*** Opening of Data for this task ***

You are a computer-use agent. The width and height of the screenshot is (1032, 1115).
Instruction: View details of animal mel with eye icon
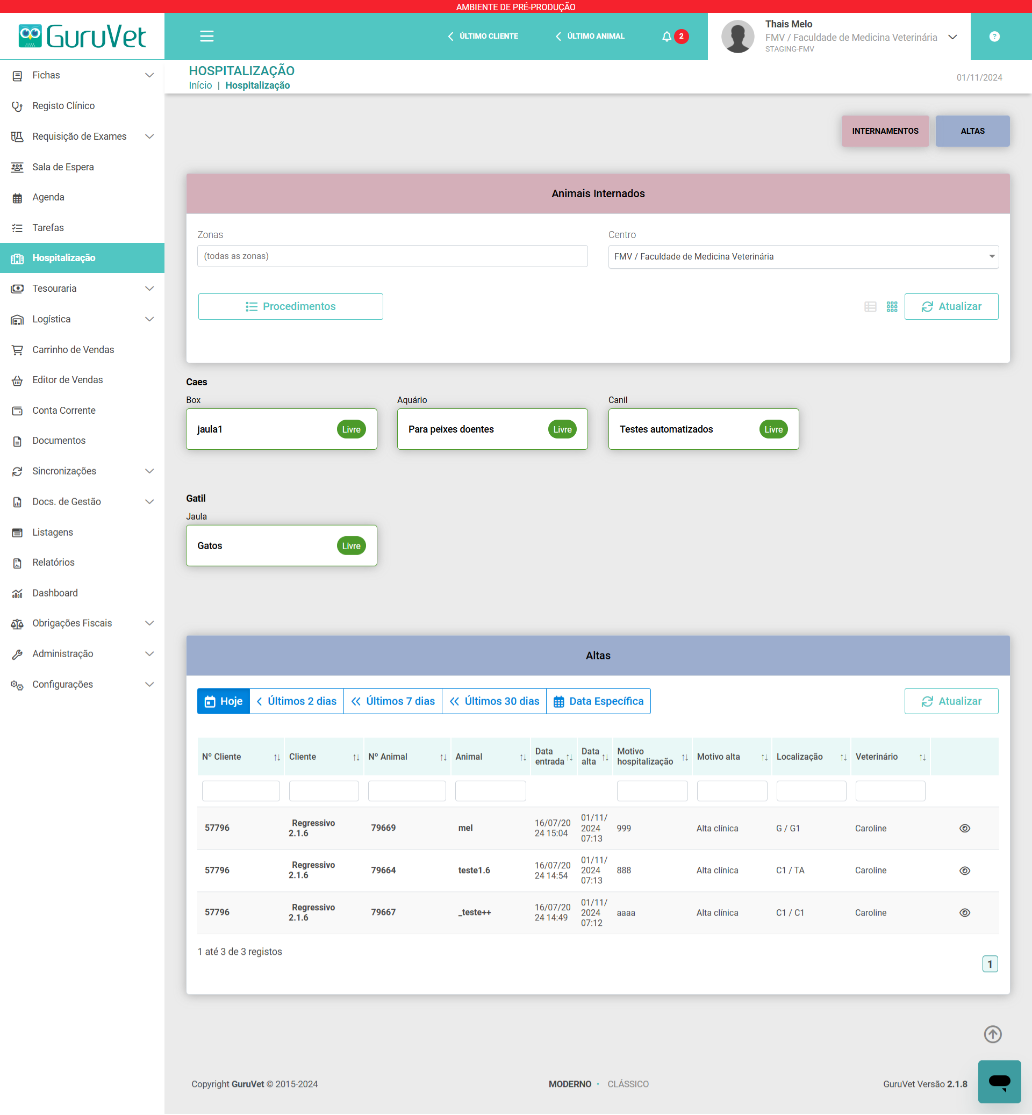(x=964, y=828)
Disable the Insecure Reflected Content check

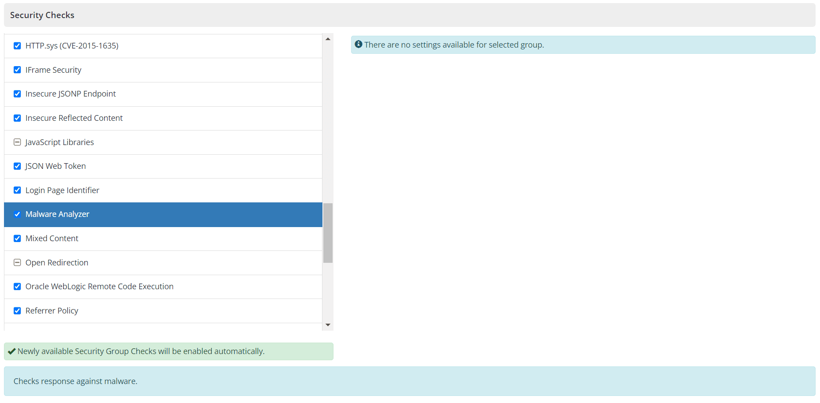[x=17, y=118]
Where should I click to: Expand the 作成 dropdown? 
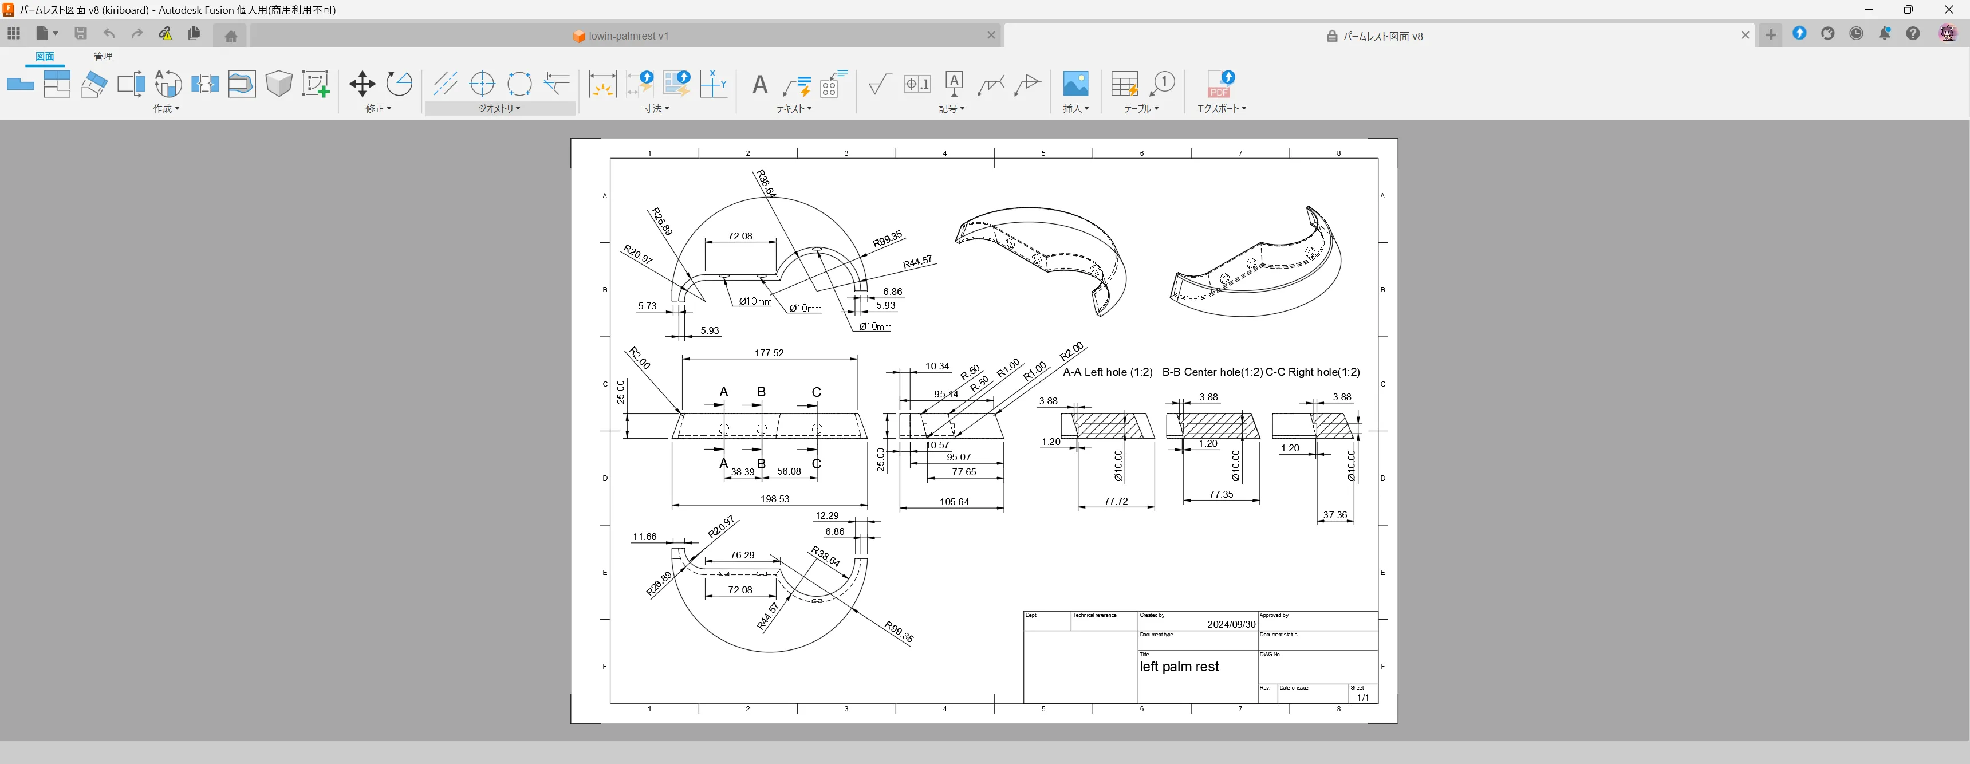coord(166,108)
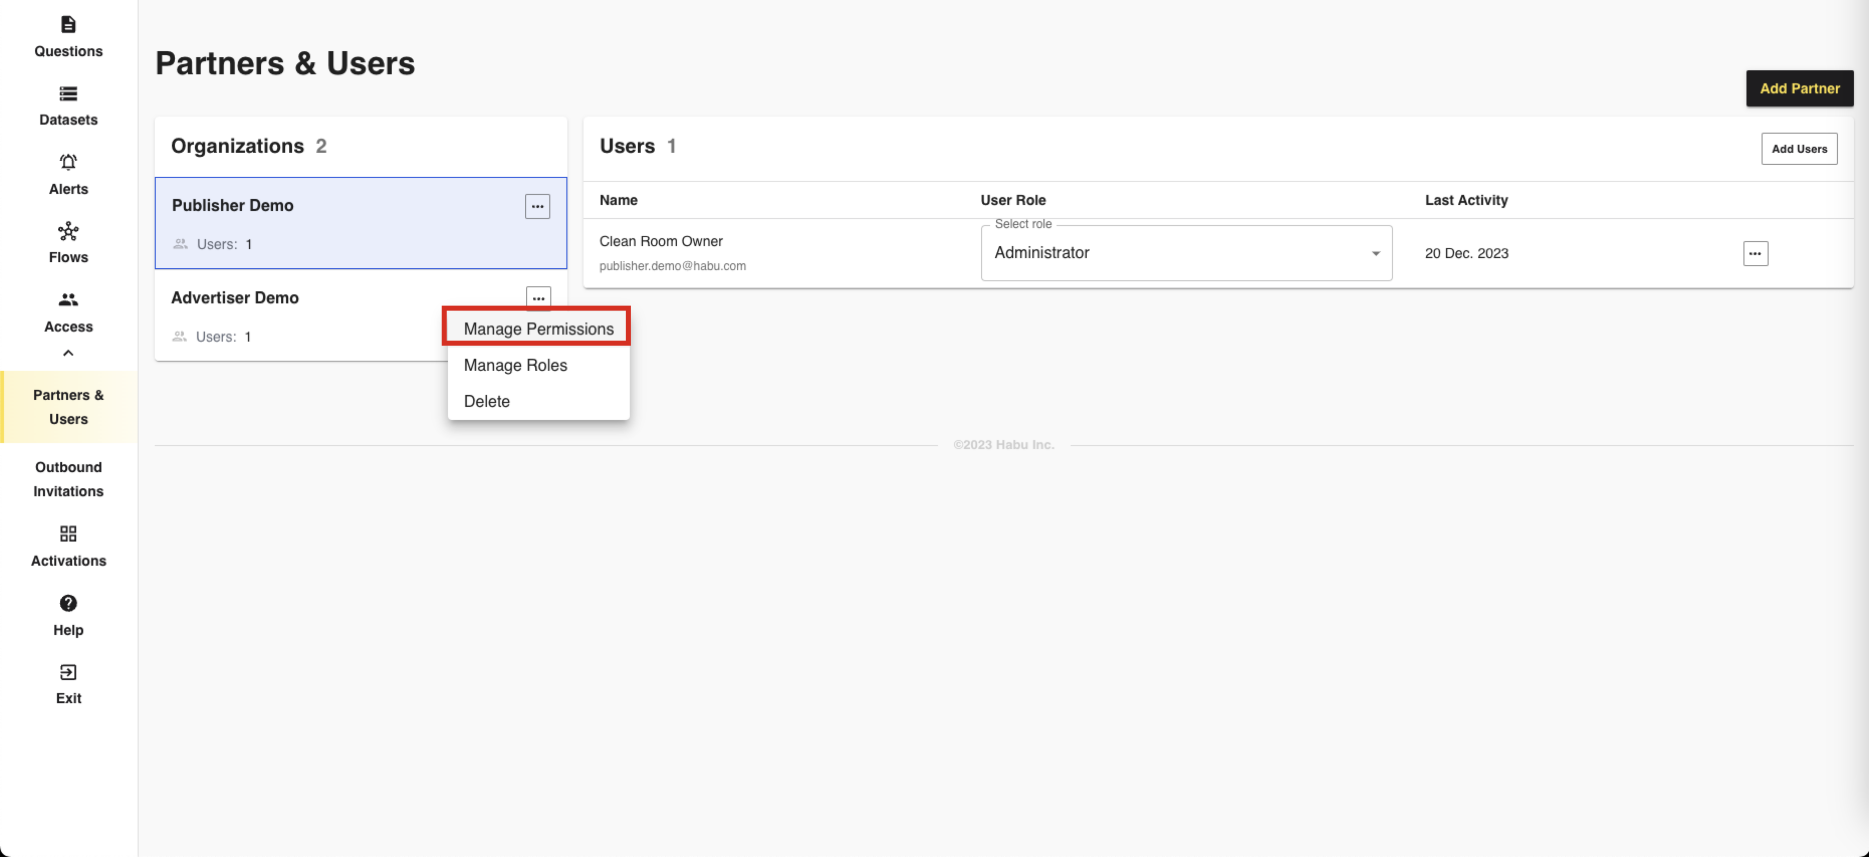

*** Close of Data for this task ***

• What the task requires
Leave the pictures out and return the rest of the listing exactly.

• Output for this task
You are a computer-use agent. The width and height of the screenshot is (1032, 1115).
Instruction: View details of animal mel with eye icon
(x=964, y=828)
Disable the Insecure Reflected Content check

[x=17, y=118]
Where should I click to: Expand the 作成 dropdown? 
coord(166,108)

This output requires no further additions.